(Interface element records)
====
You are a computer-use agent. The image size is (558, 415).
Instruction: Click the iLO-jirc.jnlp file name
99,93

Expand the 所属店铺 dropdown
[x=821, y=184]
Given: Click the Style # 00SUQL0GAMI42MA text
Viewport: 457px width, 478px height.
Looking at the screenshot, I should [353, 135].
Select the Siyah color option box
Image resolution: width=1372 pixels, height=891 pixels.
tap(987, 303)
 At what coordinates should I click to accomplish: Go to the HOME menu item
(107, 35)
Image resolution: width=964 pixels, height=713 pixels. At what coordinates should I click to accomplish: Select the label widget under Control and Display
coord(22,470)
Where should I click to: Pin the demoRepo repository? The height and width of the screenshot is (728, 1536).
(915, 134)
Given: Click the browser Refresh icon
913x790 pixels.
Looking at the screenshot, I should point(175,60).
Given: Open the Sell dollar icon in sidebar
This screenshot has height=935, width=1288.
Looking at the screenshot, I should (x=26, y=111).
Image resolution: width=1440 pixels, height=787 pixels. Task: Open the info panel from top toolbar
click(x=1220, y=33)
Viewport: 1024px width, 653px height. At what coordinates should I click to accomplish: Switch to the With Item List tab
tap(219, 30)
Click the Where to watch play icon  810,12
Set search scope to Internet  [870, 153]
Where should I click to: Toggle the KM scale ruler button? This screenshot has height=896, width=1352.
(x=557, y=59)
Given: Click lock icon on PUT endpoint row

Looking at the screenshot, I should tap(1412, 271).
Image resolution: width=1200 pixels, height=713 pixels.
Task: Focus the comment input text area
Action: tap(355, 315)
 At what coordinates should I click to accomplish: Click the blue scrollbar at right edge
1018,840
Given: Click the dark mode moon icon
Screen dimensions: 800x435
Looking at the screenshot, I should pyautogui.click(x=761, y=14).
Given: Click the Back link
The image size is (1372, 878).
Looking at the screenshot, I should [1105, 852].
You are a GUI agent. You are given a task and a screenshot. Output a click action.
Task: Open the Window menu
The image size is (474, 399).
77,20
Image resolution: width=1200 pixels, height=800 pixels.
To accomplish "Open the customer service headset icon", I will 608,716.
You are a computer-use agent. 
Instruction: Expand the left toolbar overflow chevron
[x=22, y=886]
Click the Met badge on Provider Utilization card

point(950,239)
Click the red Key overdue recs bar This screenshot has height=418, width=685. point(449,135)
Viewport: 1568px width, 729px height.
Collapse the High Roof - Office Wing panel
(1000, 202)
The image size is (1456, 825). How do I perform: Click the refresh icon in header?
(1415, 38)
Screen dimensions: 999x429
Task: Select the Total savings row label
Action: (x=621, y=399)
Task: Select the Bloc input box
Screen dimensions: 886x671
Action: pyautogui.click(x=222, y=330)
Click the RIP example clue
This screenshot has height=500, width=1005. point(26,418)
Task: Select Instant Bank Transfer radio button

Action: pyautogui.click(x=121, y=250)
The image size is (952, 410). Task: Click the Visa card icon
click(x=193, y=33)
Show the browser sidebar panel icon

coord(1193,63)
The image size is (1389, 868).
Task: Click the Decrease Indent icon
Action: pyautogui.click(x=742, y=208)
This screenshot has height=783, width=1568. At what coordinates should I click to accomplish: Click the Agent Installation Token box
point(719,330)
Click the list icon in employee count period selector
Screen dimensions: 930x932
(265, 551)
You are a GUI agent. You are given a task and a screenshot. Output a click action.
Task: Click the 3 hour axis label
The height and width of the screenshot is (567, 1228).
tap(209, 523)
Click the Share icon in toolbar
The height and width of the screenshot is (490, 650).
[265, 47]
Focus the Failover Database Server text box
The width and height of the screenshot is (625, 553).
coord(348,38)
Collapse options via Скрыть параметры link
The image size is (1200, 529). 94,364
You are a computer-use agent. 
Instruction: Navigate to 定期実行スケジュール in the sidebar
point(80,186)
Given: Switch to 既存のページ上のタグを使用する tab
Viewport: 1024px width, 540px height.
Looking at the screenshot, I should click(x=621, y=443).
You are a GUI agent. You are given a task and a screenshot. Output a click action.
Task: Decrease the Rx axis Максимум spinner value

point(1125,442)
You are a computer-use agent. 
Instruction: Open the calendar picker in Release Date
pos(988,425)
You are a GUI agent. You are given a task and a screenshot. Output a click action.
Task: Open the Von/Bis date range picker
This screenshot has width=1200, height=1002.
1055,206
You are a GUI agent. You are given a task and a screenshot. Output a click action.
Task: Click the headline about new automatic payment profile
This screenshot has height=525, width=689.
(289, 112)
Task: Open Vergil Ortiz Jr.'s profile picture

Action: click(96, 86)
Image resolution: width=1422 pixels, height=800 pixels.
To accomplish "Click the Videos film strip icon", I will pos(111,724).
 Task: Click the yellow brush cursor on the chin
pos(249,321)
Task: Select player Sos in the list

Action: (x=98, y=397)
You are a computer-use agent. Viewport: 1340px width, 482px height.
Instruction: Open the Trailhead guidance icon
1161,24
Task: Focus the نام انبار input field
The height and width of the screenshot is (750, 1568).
====
» **What you have to do**: List the data from the line containing "Focus the Failover Database Server text box" through the line containing "pos(249,321)", both included, as a numbered list with blank lines omitted.

» **Exercise response**:
1. Focus the Failover Database Server text box
2. The width and height of the screenshot is (625, 553).
3. coord(348,38)
4. Collapse options via Скрыть параметры link
5. The image size is (1200, 529). 94,364
6. You are a computer-use agent. 
7. Instruction: Navigate to 定期実行スケジュール in the sidebar
8. point(80,186)
9. Given: Switch to 既存のページ上のタグを使用する tab
10. Viewport: 1024px width, 540px height.
11. Looking at the screenshot, I should click(x=621, y=443).
12. You are a GUI agent. You are given a task and a screenshot. Output a click action.
13. Task: Decrease the Rx axis Максимум spinner value
14. point(1125,442)
15. You are a computer-use agent. 
16. Instruction: Open the calendar picker in Release Date
17. pos(988,425)
18. You are a GUI agent. You are given a task and a screenshot. Output a click action.
19. Task: Open the Von/Bis date range picker
20. This screenshot has width=1200, height=1002.
21. 1055,206
22. You are a GUI agent. You are given a task and a screenshot. Output a click action.
23. Task: Click the headline about new automatic payment profile
24. This screenshot has height=525, width=689.
25. (289, 112)
26. Task: Open Vergil Ortiz Jr.'s profile picture
27. Action: click(96, 86)
28. Image resolution: width=1422 pixels, height=800 pixels.
29. To accomplish "Click the Videos film strip icon", I will pos(111,724).
30.  Task: Click the yellow brush cursor on the chin
31. pos(249,321)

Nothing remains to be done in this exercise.